Indonesian EFL Learners’ Critical Thinking in Reading: Bridging the Gap between Declarative, Procedural and Conditional Knowledge

Concilianus Laos Mbato(1*)

(1) English Education Study Program/Master's Program in English Education, Sanata Dharma University, Yogyakarta
(*) Corresponding Author


Critical thinking is explicitly mentioned in many school and university curricula around the world including in the Indonesian education curriculum but it is rarely promoted inside the classrooms. Lack of agreement on its definition and clarity of instruction in the curriculum, the unfavourable culture and the teacher-centered teaching arguably prevent critical thinking to grow.
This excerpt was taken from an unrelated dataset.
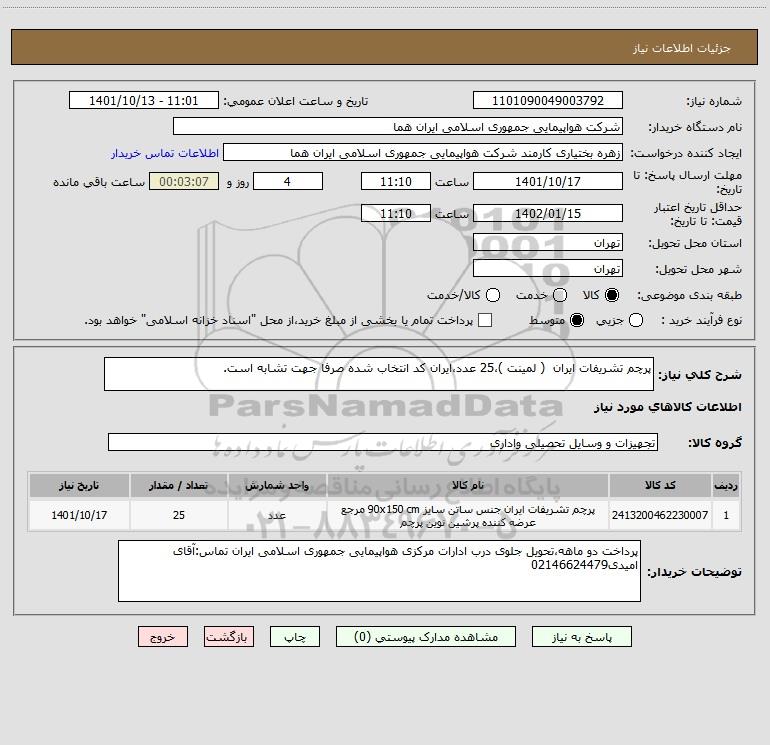Select the خدمت radio option
Viewport: 770px width, 745px height.
click(x=560, y=295)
Therefore, more research needs to be undertaken on students’ understanding of and engagement in critical thinking in reading. To fll the gap, this study was conducted, which aimed to investigate Indonesian learners’ critical thinking in reading. One research question was postulated, i.e., How critical are Indonesian EFL learners’ thinking in reading? To answer the question, a mixed method approach was undertaken. The participants of this study were 55 semesters four students enrolled in two classes of Critical Reading and Writing II (CRW2) of the English Education Study Program, Sanata Dharma University, Yogyakarta in the even semester of 2014. The instruments employed were a Likert-scale questionnaire and students’ reflections. Results from both quantitative and qualitative data analyses suggest that most of the students had sufficient declarative knowledge of critical thinking in reading. However, their procedural and conditional knowledge about critical thinking in reading were insufficient. Overall, students indicated some level of critical thinking in reading, but to become critical, they need to be in a learning environment where their critical thinking in reading could be regularly and intensively nurtured. The findings of the research are expected to inform English teachers, lecturers and researchers in Indonesia and other parts of the world about the importance of designing and carrying out the teaching-learning processes that can enhance learners’ declarative, procedural and conditional knowledge about critical thinking in reading.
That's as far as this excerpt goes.